» **Exercise directions**
From the data that follows, copy every line with the string "agent".

Collected data entries
[Start of section]

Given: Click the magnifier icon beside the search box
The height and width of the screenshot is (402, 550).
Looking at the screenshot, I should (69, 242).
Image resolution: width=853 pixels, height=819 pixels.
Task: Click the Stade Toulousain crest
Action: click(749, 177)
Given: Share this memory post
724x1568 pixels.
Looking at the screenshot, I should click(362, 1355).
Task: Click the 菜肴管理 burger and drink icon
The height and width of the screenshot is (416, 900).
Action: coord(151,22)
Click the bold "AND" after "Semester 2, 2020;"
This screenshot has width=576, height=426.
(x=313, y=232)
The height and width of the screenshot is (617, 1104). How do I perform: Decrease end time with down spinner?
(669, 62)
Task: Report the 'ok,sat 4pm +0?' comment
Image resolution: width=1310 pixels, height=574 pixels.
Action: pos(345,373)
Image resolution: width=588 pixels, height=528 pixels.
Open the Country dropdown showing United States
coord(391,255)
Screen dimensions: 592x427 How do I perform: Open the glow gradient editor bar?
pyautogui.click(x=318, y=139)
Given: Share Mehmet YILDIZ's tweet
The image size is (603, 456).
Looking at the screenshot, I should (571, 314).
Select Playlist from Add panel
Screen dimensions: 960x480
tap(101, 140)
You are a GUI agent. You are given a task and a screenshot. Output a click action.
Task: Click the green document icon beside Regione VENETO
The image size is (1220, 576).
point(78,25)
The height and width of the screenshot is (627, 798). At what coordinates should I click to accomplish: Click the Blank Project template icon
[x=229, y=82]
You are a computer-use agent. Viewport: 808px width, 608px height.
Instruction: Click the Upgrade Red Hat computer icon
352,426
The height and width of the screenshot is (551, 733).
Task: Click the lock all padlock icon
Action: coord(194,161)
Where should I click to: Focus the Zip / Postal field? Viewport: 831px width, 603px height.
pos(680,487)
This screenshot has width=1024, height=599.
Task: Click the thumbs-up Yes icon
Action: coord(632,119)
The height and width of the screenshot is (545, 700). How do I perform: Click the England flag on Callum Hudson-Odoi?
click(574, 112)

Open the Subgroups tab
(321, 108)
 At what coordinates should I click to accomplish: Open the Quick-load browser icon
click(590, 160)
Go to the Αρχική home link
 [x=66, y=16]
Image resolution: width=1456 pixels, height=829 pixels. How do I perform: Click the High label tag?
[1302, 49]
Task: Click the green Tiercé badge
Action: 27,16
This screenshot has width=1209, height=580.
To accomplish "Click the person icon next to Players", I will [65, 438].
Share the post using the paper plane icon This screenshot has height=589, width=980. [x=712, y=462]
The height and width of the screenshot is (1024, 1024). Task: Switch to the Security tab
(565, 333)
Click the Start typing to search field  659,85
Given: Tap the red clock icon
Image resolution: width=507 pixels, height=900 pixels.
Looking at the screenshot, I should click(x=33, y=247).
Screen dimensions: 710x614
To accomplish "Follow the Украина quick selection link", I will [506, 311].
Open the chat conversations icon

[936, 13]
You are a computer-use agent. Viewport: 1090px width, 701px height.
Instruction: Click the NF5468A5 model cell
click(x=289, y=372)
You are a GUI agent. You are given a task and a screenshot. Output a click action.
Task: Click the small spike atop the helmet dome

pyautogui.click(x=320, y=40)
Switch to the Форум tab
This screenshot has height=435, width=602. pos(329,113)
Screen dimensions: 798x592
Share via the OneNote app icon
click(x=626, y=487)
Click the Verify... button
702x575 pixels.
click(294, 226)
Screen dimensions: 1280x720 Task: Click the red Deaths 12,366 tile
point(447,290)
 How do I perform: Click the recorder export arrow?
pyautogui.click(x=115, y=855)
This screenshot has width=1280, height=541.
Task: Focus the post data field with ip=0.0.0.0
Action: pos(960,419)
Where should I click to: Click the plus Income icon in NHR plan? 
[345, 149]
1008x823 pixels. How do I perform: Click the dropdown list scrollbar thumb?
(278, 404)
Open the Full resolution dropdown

[End of section]

» **Finished task**
You are a GUI agent. You are given a task and a screenshot. Output a click action.
You are a computer-use agent. Viewport: 808px width, 608px height.
You are a computer-use agent. Viewport: 1090px width, 701px height.
You are a GUI agent. You are given a task and a screenshot. Output a click action.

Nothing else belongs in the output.